It’s probably true that both the trails and river provided access for the Scotch-Irish to their new settlement in southern New Hampshire. If they truly did take the river in April it would have been roaring with spring snow melt.

Rev. MacMurphy continues, “The men and boys, perhaps no women or small children as they were to stay with their friends a month while preparations were  being made to shelter them; sixteen men, their pastor and the boys, trailing up from Haverhill through the woods, with a few packs on horses, a few oxen and cows, and other live stock. What could they bring? Axes and hammers, saws, iron bars and shovels, hoes and plows, seed corn, potatoes, onions and beans, some garden seeds, some provisions, flour, meal, tea and molasses, pots and kettles, tins and dishes, knives, forks and spoons, their clothing, etc. (Also, undoubtably, rum.) And then where should they unpack? They came to a little west running brook, in a sheltered valley, and decided to camp down there. The horses and cattle were soon staked  to good low land grass. By the aid of steel and flint and tinder and dry wood a fine warm fire was kindled and the pots and kettles hung above and necessary arrangements quickly made to prepare supper in the open field. With axes, rude shelters were provided under which men and boys could sleep at night. The number that listened to that sermon on Sunday might have been seventy-five persons, perhaps even a hundred or more, for note that the pastor had six boys and sixteen other men with one exception are quite certain to have had average families for those years.”

Provided data —
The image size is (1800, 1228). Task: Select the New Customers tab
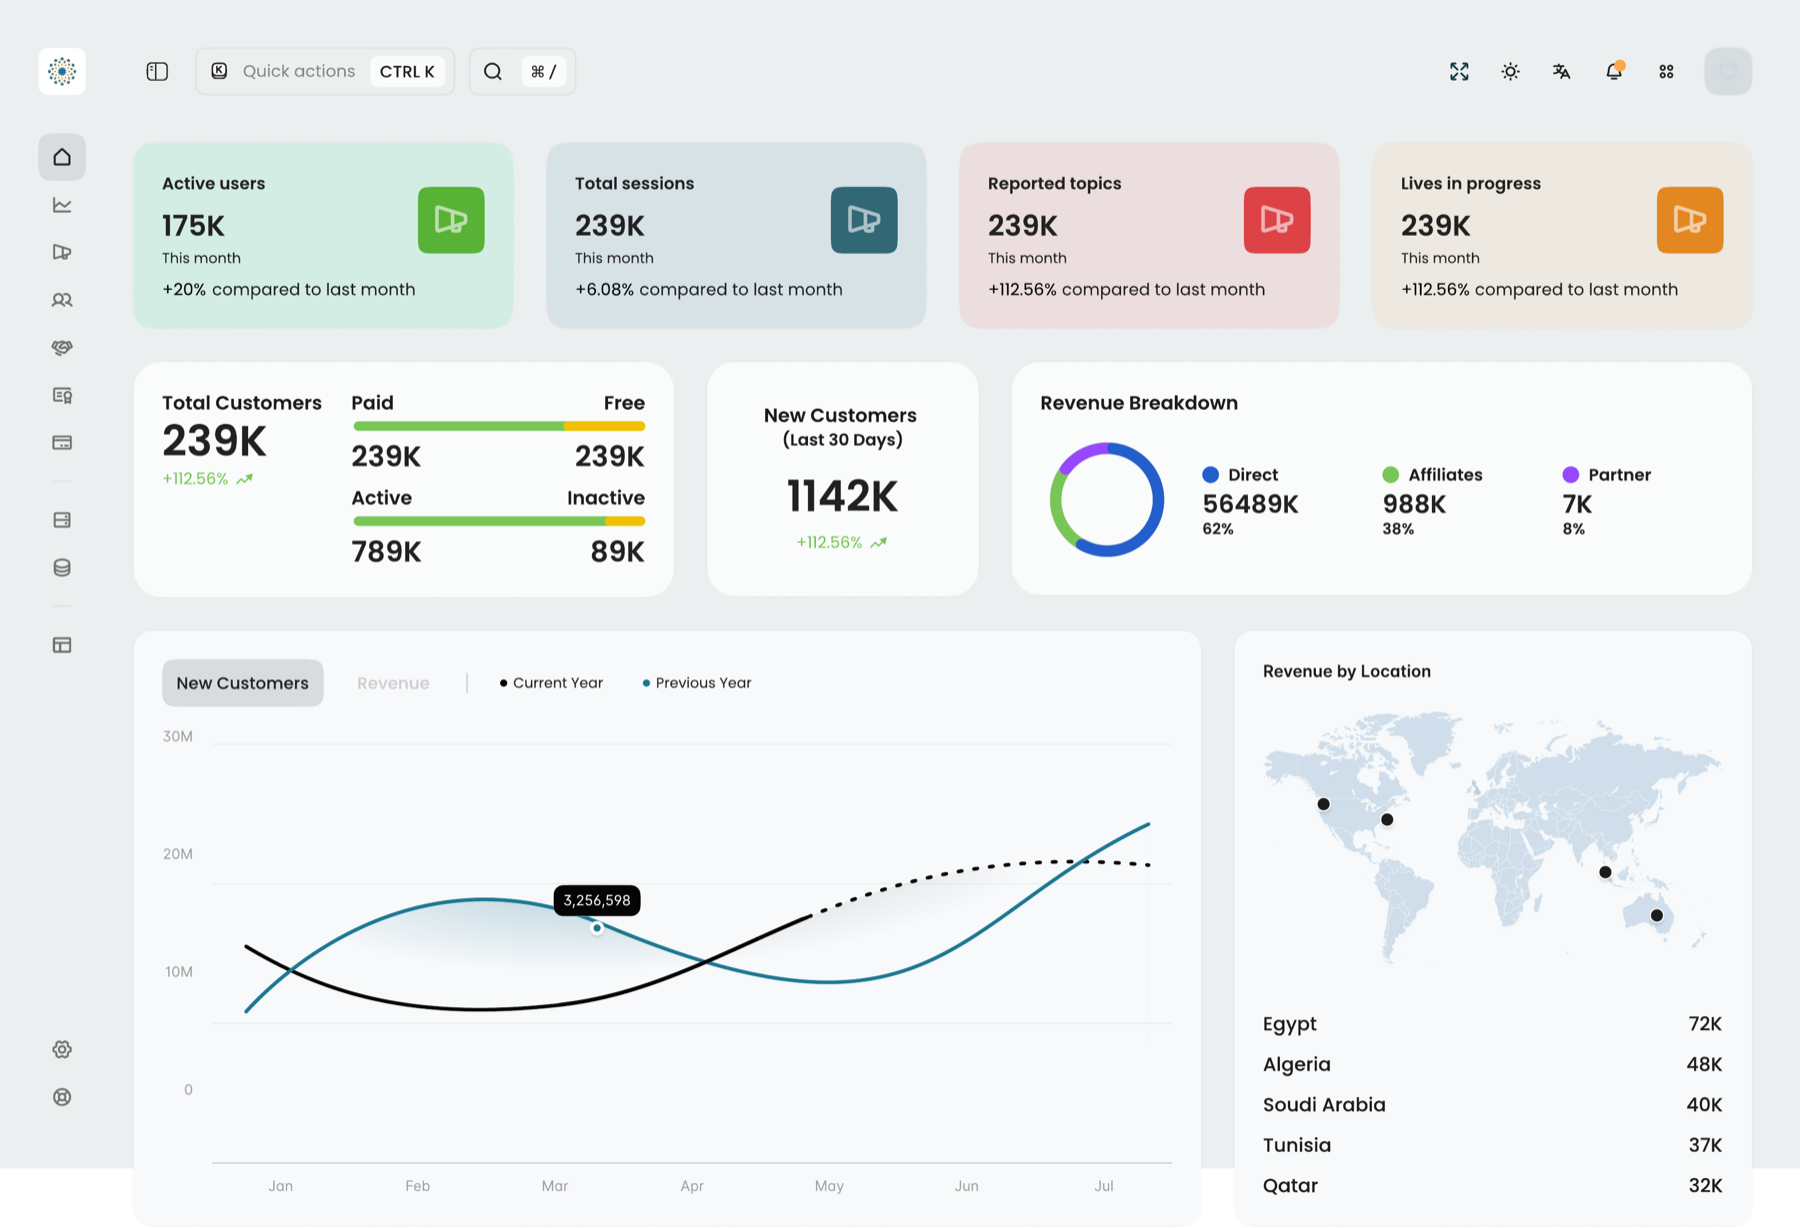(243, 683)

Requirements — Copy the passage above about the Scotch-Irish settlers' arrival in southern New Hampshire in full, word for word.

Task solution —
It’s probably true that both the trails and river provided access for the Scotch-Irish to their new settlement in southern New Hampshire. If they truly did take the river in April it would have been roaring with spring snow melt.

Rev. MacMurphy continues, “The men and boys, perhaps no women or small children as they were to stay with their friends a month while preparations were  being made to shelter them; sixteen men, their pastor and the boys, trailing up from Haverhill through the woods, with a few packs on horses, a few oxen and cows, and other live stock. What could they bring? Axes and hammers, saws, iron bars and shovels, hoes and plows, seed corn, potatoes, onions and beans, some garden seeds, some provisions, flour, meal, tea and molasses, pots and kettles, tins and dishes, knives, forks and spoons, their clothing, etc. (Also, undoubtably, rum.) And then where should they unpack? They came to a little west running brook, in a sheltered valley, and decided to camp down there. The horses and cattle were soon staked  to good low land grass. By the aid of steel and flint and tinder and dry wood a fine warm fire was kindled and the pots and kettles hung above and necessary arrangements quickly made to prepare supper in the open field. With axes, rude shelters were provided under which men and boys could sleep at night. The number that listened to that sermon on Sunday might have been seventy-five persons, perhaps even a hundred or more, for note that the pastor had six boys and sixteen other men with one exception are quite certain to have had average families for those years.”